● **Task objective**
Return the data exactly, but only from the line containing "Click the gold" through its last line.

______

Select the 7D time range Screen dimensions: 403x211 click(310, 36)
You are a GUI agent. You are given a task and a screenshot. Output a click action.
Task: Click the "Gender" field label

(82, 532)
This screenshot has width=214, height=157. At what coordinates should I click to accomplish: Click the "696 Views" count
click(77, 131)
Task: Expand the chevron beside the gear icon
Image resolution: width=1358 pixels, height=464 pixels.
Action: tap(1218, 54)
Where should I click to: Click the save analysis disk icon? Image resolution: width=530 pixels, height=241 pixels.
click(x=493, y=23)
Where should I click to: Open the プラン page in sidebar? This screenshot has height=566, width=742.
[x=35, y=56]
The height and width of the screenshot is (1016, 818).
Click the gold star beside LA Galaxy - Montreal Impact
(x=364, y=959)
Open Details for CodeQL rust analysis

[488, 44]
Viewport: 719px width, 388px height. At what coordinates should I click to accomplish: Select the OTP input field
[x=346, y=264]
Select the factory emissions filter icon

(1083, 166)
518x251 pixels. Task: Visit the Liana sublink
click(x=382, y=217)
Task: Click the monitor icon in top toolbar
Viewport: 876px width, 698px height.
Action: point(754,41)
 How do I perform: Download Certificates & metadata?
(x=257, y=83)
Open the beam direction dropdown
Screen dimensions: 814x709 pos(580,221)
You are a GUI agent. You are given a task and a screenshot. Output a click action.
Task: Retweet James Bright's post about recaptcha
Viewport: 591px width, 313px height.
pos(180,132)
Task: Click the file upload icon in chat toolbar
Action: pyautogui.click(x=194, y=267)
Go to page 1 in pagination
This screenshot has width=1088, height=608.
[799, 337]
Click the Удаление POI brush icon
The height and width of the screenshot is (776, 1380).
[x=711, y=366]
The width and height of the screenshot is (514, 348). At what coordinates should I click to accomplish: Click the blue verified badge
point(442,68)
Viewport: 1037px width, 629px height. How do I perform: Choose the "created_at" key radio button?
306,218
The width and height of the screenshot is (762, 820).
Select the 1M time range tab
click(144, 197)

______

● **Response**
Click the gold star beside LA Galaxy - Montreal Impact
(x=364, y=959)
Open Details for CodeQL rust analysis

[488, 44]
Viewport: 719px width, 388px height. At what coordinates should I click to accomplish: Select the OTP input field
[x=346, y=264]
Select the factory emissions filter icon

(1083, 166)
518x251 pixels. Task: Visit the Liana sublink
click(x=382, y=217)
Task: Click the monitor icon in top toolbar
Viewport: 876px width, 698px height.
Action: point(754,41)
 How do I perform: Download Certificates & metadata?
(x=257, y=83)
Open the beam direction dropdown
Screen dimensions: 814x709 pos(580,221)
You are a GUI agent. You are given a task and a screenshot. Output a click action.
Task: Retweet James Bright's post about recaptcha
Viewport: 591px width, 313px height.
pos(180,132)
Task: Click the file upload icon in chat toolbar
Action: pyautogui.click(x=194, y=267)
Go to page 1 in pagination
This screenshot has width=1088, height=608.
[799, 337]
Click the Удаление POI brush icon
The height and width of the screenshot is (776, 1380).
[x=711, y=366]
The width and height of the screenshot is (514, 348). At what coordinates should I click to accomplish: Click the blue verified badge
point(442,68)
Viewport: 1037px width, 629px height. How do I perform: Choose the "created_at" key radio button?
306,218
The width and height of the screenshot is (762, 820).
Select the 1M time range tab
click(144, 197)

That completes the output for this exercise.